### EXERCISE REQUIREMENTS
Would you restate, word for word, only the lines starting at the one with "Viewport: 1482px width, 549px height." and ending with the final line of the entries below? Pictures stay out.

-------

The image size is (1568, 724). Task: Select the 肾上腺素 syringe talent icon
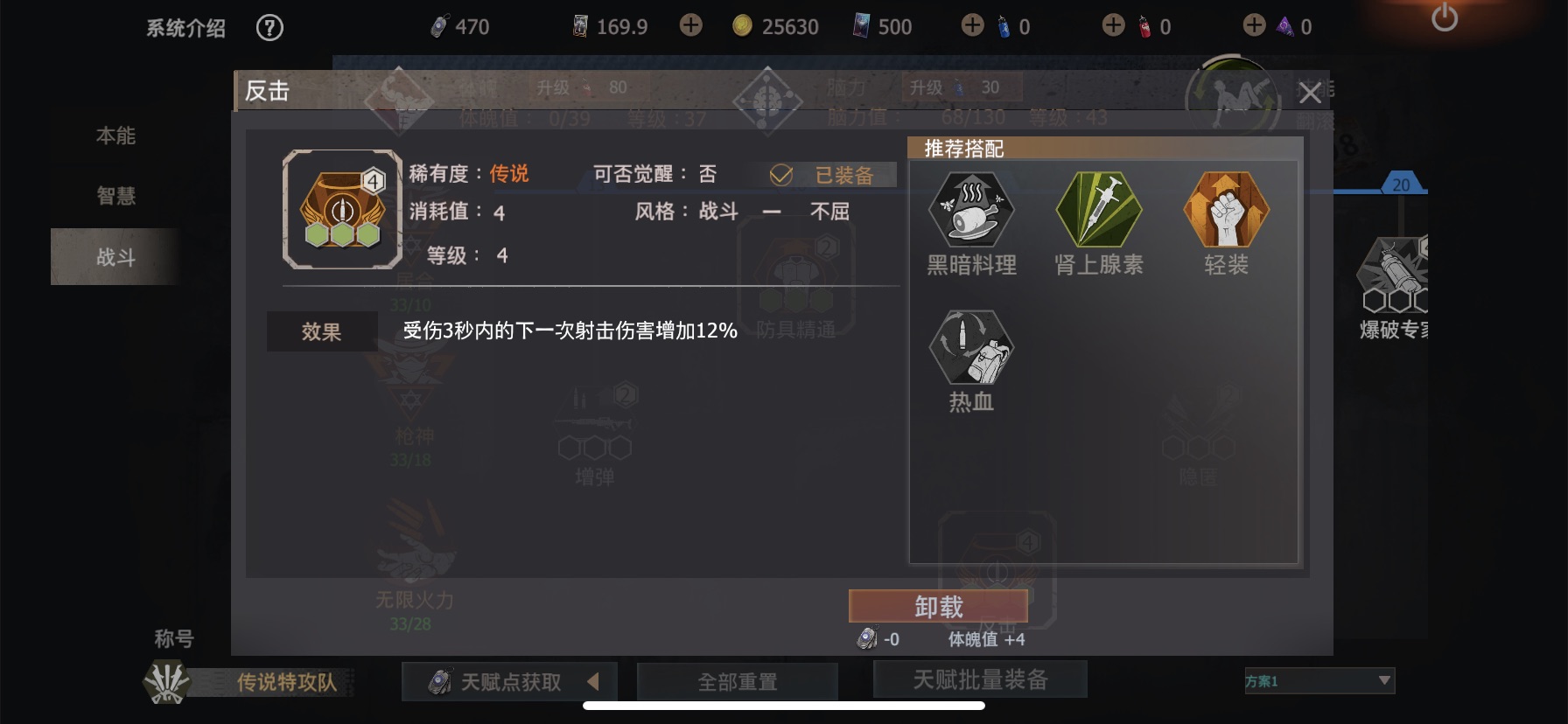pos(1099,210)
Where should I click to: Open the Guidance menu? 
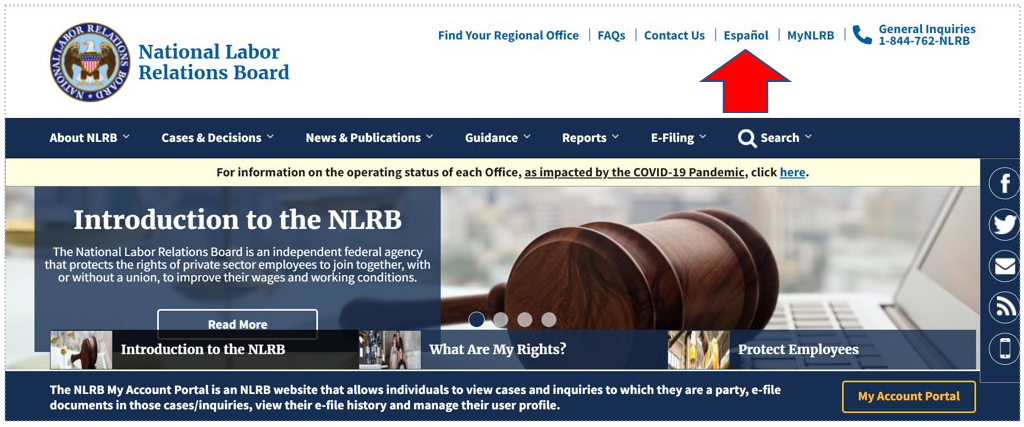tap(497, 138)
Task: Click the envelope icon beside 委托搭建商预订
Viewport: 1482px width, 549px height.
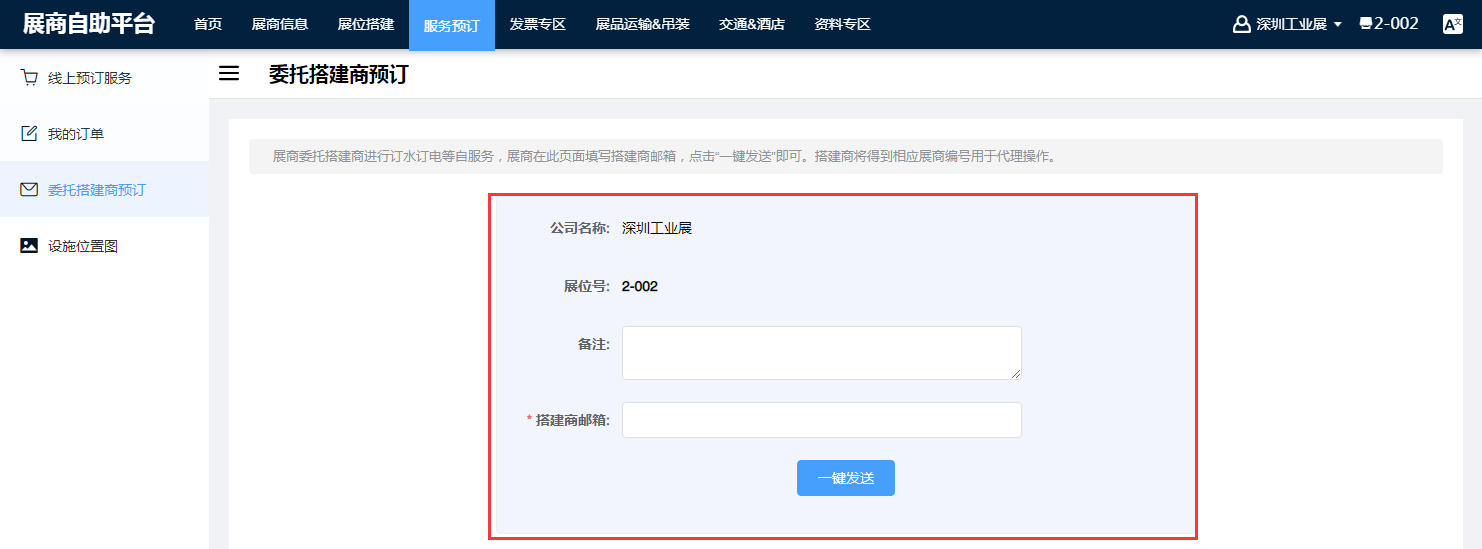Action: (x=29, y=190)
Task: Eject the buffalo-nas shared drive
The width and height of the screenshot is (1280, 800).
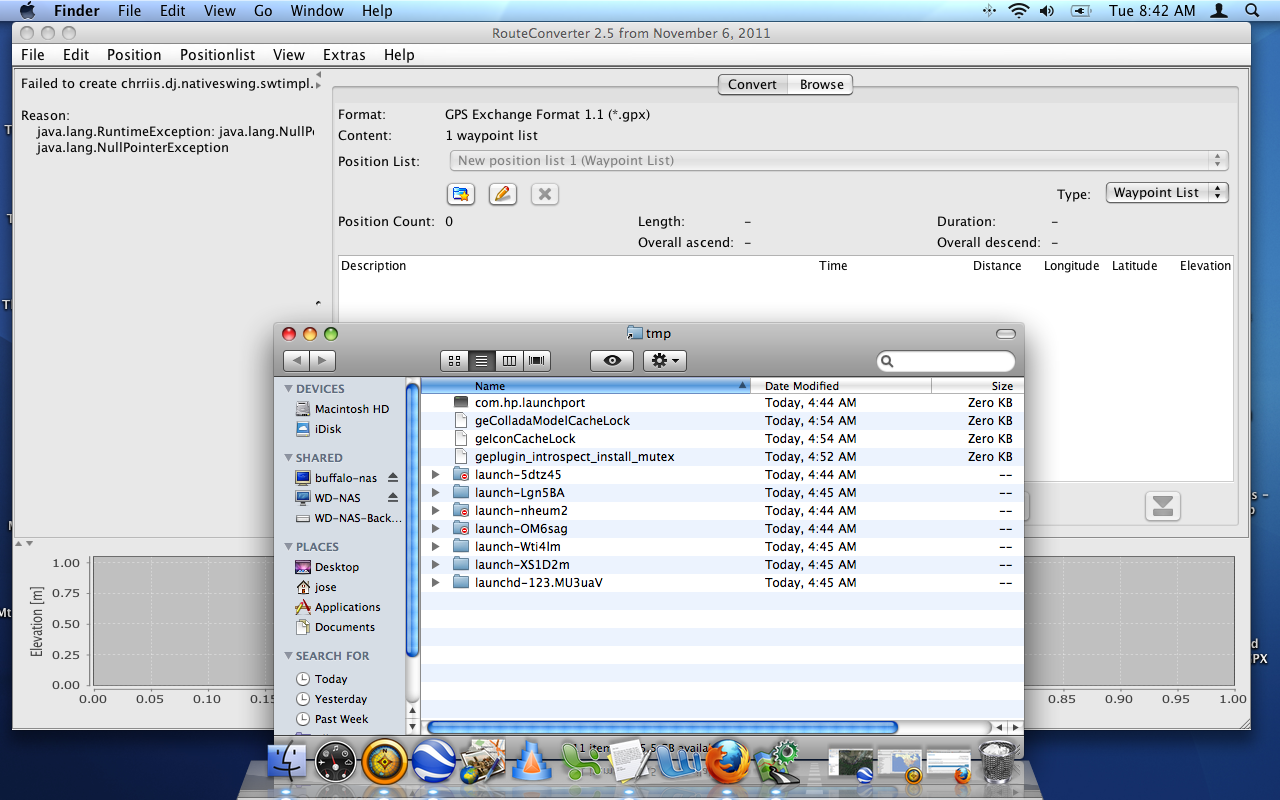Action: [x=393, y=478]
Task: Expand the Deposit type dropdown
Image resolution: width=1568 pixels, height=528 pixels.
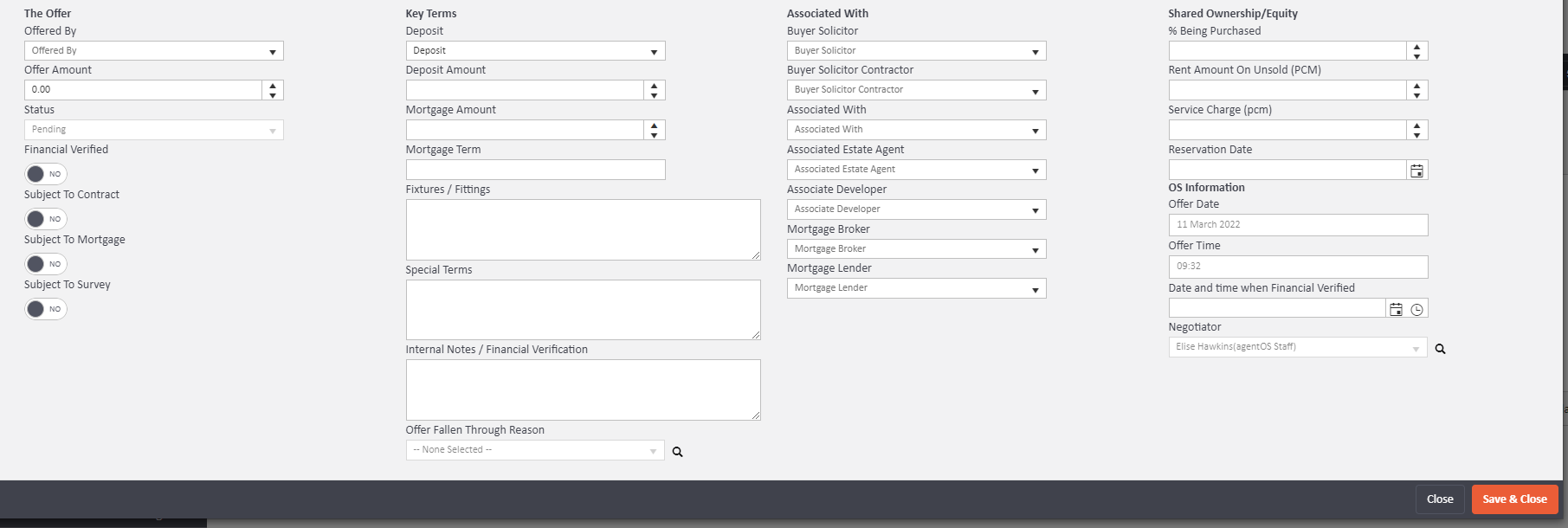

-------

### RESPONSE AREA
Viewport: 1482px width, 549px height.
Action: (x=29, y=190)
Task: Eject the buffalo-nas shared drive
The width and height of the screenshot is (1280, 800).
Action: [x=393, y=478]
Task: Expand the Deposit type dropdown
Image resolution: width=1568 pixels, height=528 pixels.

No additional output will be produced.